Gemma, Louis gittikten sonra kardeşine döndü. "Seni Alice çok görmek istedi, biz de sürpriz yapmak istemiştik."

"İyi yaptınız, ben de sizi çok özledim." Başıyla evi gösterdi. "Gel bakalım, konuşacaklarımız var gibi görünüyor."

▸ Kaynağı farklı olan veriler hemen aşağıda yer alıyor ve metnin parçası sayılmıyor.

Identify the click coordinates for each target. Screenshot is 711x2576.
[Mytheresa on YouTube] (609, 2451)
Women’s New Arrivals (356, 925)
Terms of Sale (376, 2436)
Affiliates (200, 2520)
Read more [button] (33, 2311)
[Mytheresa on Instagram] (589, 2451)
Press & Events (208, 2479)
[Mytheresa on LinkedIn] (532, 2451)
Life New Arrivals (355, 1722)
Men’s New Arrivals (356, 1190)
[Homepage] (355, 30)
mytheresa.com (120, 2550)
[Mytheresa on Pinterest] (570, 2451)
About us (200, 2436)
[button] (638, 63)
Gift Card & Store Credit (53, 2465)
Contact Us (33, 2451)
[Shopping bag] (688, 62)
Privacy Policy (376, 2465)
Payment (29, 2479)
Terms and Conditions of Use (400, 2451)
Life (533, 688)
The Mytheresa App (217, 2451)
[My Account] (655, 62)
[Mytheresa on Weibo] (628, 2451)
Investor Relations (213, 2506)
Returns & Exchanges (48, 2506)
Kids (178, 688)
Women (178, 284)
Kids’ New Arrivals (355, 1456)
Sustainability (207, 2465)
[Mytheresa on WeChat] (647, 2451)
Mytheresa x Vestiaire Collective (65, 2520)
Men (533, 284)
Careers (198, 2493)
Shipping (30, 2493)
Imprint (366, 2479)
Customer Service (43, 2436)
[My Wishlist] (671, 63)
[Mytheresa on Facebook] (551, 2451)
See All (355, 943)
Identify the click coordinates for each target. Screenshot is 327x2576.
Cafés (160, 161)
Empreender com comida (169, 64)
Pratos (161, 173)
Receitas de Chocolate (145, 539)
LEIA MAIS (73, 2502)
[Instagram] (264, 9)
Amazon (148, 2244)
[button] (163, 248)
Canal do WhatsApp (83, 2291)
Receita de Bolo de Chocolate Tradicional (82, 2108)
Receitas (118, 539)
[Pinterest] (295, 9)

Gemma bir an duraksadı, sonra derin bir nefes alarak kardeşiyle içeriye geçti. Harry el kamerasını masaya bırakırken Alice'i de yere indirdi. Alice koşarak köpek kulübesine gittiyse de üzgünce tekrar içeri girdi.

"Hachiko nerede?"

"Louis'nin evinde bir arkadaşı var, onunla duruyor şimdi."

"Ama ben de onu istiyoruuum!"

"Başka zaman, miniğim. Şimdi anneyle konuşacaklarım var, yatağın altındaki kutudan oyuncaklarını alabilirsin."

Alice mızıltıyla dudak büzüp denileni yapmak için gitti, Harry de ablasına dönüp sandalyeleri işaret etti. Gemma oturduğunda, Harry de kahve makinesine granül koyuyordu.

"Yani siz... İkiniz?" diye sorguladı Gemma, sesine yansımış memnuniyetsizlikle. Harry buna anlam verebiliyordu aslında.

"Öyle, beraberiz."

Gemma parmaklarıyla masada ritim tutarken alt dudağını ısırıp evde gezdirdi gözlerini. Aslında amacı evi gözetmek değil de düşüncelerini toparlayabilmekti. "Ben..." Harry'ye baktığında, Harry elini beline koymuş, ayağıyla yere vururken kahve makinesini seyrediyordu. "İki saattir New York'tan gelmeye çalışıyorum, geldiğimde beklemediğim tek şey buydu."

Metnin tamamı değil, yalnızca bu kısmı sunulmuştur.